Dice Sensi: «La vergogna del corpo ha una forza immane, suscita energie oscure che le categorie giuridiche faticano a ricomprendere, a cogliere e a capire, eppure, questi strumenti abbiamo, delicati, che possono fare altrettanto danno, dobbiamo saperlo, ma possono essere utili, dobbiamo entrarci con rispetto e responsabilità, lì dentro, qui dentro. Il body shaming, il fat shaming, queste mortificazioni, e non uso questa parola a caso, hanno conseguenze. Uno studio dell’Università della Florida osserva che chi è vittima di fat shaming è due volte e mezzo più a rischio di ingrassare ulteriormente e notevolmente; conseguenze non solo culturali e sociali, ma che mordono nella carne delle persone, possono scatenare comportamenti autodistruttivi come le abbuffate compulsive, l’anoressia, il suicidio. Il confine tra la vita e la morte è il nostro corpo, nella fragile esistenza delle persone, e quella vergogna indotta, quello specchio deformante può interrompere traumaticamente quel processo di individuazione che siamo, nella nostra fragile esistenza. Come dicevo, siamo chiamati a misurarci con questa ombra, con questo alone, quello della vergogna del corpo che abitiamo e che ci abita. Spesso ce la rimproveriamo in quest’Aula, la vergogna. Lo faccio spesso anche io, Presidente, e vengo richiamato: ce la scagliamo come una pietra, come un insulto, una destinazione – “vergognati!” -, un destino. Ecco, la vergogna come destino, di questo si occupa questo ordine del giorno, proprio di questo, di fare prevenzione e di aiutare e sostenere chi è vittima di body shaming e fat shaming, di evitare che la vergogna sia un destino ineluttabile, che la vergogna del nostro corpo sia una condanna sancita dalla nostra finitezza, dallo sguardo degli altri che può essere il gesto più violento e aggressivo di cui siamo capaci. È un modo certo manchevole di sollevare un’attenzione e di chiedere il rispetto e l’amore che ognuno di noi, con il suo corpo, merita».

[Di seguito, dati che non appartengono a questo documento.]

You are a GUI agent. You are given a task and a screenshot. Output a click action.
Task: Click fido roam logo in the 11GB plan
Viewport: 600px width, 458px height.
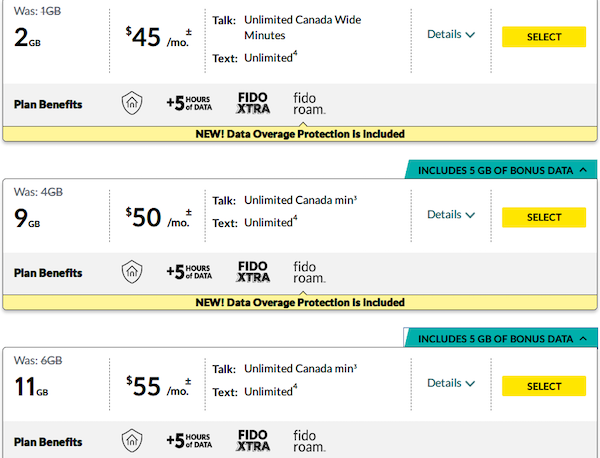pos(309,441)
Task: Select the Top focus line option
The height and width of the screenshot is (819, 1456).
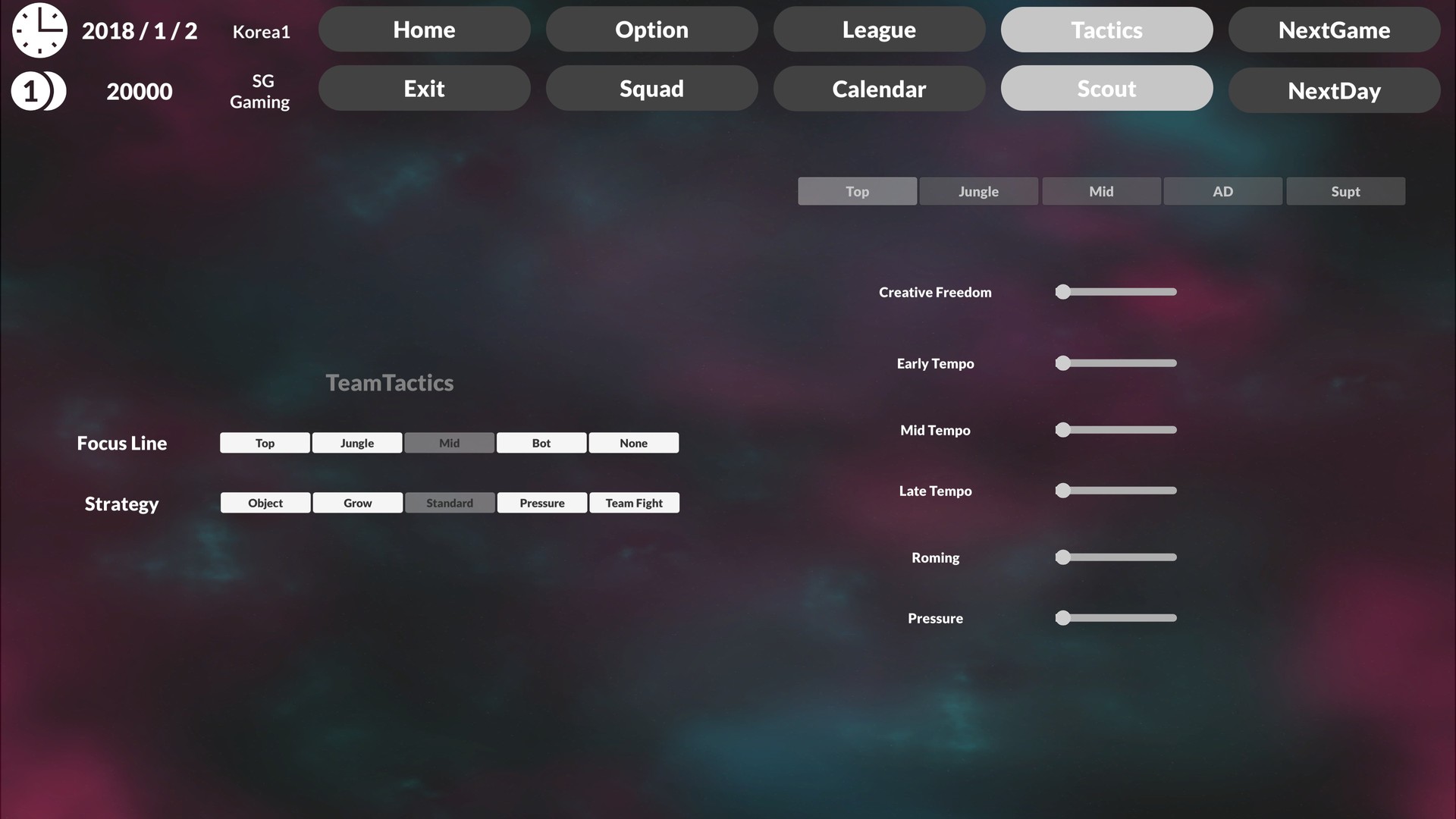Action: coord(264,442)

Come d’incanto, per pochi minuti, la tremenda dolcezza delle parole di Sensi, ferme e precise come solo la verità dirompente sa essere, hanno restituito alla politica un po’ della dignità persa tra presunte accuse da citofonare in diretta televisiva e strali lanciati e da dare in pasto alla rabbia sociale, in confezione digitale, senza occuparsi minimamente delle paure, dei bisogni, delle ambizioni spezzate e delle solitudini che la nutrono. Forse questo discorso così potente e necessario, perché reale, servirà a cambiare la politica, a bonificarne il linguaggio, sgrassandolo dall’odio e dal rancore raccontati ogni giorno dalle telecamere e rimbalzati di schermo in schermo. Anche se Bologna non è la verità (semi cit.), le elezioni in Emila Romagna hanno messo in luce tutti i limiti della propaganda populista, impastata di discriminazione corrosiva e retorica caustica. Forse qualcosa sta davvero cambiando, forse il limite, pericolosissimo, è stato raggiunto. C’è bisogno di verità, di umanità, di imperfezione, di parole pulite, di bellezza limpida, di calore. Anche in politica. Soprattutto in politica.